C’est ainsi que cela s’est passé, Natalia Ginzburg (par Léon-Marc Levy)

Ecrit par Léon-Marc Levy , le Mardi, 10 Janvier 2023. , dans Roman, Les Livres, Critiques, La Une Livres, Denoël, Italie

C’est ainsi que cela s’est passé (È stato cosi, 1945), Natalia Ginzburg, Denoël, 2017, trad. italien, Georges Piroué, 127 pages, 14 € Edition: Denoël

 

 

Qui parle ? Qui est la narratrice de ce roman ? Par profession, il semble que ce soit une femme cultivée et intelligente. Elle est professeur et étudie avec ses élèves les classiques de l’Antiquité, Ovide, Sophocle, Sénèque par exemple. Et pourtant, à suivre son flux de conscience sur ces quelque cent pages, dans la traversée de son histoire dramatique d’amour, on a clairement affaire à une femme simple – entendre simplette.
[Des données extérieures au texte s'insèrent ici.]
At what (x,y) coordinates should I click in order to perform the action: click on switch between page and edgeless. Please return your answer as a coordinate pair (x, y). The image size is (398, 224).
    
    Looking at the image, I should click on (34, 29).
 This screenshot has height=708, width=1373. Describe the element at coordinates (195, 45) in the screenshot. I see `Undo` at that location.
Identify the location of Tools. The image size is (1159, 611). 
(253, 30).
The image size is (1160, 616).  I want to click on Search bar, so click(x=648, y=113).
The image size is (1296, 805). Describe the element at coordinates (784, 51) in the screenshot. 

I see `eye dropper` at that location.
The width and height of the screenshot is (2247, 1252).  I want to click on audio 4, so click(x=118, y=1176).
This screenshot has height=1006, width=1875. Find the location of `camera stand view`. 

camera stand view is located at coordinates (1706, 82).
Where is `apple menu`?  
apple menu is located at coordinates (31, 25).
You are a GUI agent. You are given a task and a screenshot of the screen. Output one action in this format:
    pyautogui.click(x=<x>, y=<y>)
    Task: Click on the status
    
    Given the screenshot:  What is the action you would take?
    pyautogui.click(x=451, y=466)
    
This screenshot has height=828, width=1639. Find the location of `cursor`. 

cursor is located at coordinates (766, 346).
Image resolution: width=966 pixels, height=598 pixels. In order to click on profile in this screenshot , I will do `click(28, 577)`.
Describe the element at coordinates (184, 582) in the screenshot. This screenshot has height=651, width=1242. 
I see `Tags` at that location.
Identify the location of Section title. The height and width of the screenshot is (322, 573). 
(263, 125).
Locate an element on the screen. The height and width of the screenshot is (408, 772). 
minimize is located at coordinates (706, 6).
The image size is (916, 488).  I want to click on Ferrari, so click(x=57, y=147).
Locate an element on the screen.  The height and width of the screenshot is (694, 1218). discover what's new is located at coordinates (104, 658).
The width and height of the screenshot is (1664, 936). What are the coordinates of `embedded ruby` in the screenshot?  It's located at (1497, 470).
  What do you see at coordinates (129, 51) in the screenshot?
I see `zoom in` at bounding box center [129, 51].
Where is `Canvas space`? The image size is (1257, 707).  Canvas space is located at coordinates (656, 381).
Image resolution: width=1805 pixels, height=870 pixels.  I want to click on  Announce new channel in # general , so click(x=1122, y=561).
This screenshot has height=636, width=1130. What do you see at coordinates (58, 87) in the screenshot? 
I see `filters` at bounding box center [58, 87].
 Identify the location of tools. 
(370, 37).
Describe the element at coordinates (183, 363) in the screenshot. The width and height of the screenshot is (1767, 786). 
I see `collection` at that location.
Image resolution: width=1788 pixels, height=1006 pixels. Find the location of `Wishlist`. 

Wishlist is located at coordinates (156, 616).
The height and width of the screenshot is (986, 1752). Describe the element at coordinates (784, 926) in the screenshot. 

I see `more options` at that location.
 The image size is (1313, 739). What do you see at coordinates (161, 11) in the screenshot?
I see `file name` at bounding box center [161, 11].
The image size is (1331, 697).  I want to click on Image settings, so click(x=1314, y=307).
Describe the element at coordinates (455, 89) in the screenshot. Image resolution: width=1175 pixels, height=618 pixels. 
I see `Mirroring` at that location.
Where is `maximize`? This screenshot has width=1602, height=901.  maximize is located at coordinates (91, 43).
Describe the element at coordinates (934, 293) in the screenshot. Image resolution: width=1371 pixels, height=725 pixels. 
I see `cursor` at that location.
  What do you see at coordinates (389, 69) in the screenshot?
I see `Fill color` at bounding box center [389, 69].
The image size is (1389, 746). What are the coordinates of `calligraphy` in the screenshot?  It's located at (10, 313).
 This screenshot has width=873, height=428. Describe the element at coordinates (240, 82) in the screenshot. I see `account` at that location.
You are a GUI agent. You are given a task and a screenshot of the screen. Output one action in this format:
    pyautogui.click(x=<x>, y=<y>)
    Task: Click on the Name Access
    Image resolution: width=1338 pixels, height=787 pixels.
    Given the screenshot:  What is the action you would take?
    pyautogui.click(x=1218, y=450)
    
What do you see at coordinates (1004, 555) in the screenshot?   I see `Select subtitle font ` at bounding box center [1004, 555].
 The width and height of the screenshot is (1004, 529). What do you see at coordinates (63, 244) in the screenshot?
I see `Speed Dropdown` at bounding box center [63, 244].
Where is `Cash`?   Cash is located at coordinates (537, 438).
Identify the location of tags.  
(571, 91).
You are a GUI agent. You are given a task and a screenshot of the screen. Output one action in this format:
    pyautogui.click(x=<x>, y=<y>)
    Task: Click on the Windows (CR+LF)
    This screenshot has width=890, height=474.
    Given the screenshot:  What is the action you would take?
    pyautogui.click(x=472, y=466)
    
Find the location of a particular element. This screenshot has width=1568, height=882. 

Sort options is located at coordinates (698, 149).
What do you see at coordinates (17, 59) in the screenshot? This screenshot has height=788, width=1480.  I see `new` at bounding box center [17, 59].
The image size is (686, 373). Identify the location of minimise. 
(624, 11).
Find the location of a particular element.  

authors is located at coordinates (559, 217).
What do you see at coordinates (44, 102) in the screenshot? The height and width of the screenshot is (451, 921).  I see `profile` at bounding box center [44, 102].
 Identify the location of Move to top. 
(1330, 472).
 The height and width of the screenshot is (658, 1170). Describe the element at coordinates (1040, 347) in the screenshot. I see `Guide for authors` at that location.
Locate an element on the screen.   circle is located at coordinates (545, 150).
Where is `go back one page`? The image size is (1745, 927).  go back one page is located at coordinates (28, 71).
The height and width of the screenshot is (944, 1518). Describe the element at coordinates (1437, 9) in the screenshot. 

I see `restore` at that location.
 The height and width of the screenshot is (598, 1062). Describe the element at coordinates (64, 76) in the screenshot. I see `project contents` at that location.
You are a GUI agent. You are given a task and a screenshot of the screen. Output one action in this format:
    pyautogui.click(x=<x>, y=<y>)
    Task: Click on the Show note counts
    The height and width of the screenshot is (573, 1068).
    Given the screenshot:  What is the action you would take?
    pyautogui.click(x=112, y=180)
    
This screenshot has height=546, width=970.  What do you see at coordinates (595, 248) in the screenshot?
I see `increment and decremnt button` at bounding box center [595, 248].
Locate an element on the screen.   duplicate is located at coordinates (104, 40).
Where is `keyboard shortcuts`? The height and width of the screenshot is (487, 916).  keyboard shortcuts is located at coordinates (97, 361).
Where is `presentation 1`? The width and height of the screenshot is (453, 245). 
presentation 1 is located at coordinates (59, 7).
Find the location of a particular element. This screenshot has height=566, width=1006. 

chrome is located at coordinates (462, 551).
Sa réflexion sur elle-même et les sentiments qui l’animent, sa vision du monde qui l’entoure, la misère morale qui sourd de son propos, tout indique un esprit faible, naïf, soumis, déficient. Le ton même de sa narration, le style du roman, empruntent un vocabulaire élémentaire dans une organisation syntaxique élémentaire. Parfois – rarement – un éclair semble rappeler que nous n’avons pas là une idiote. Et pourtant.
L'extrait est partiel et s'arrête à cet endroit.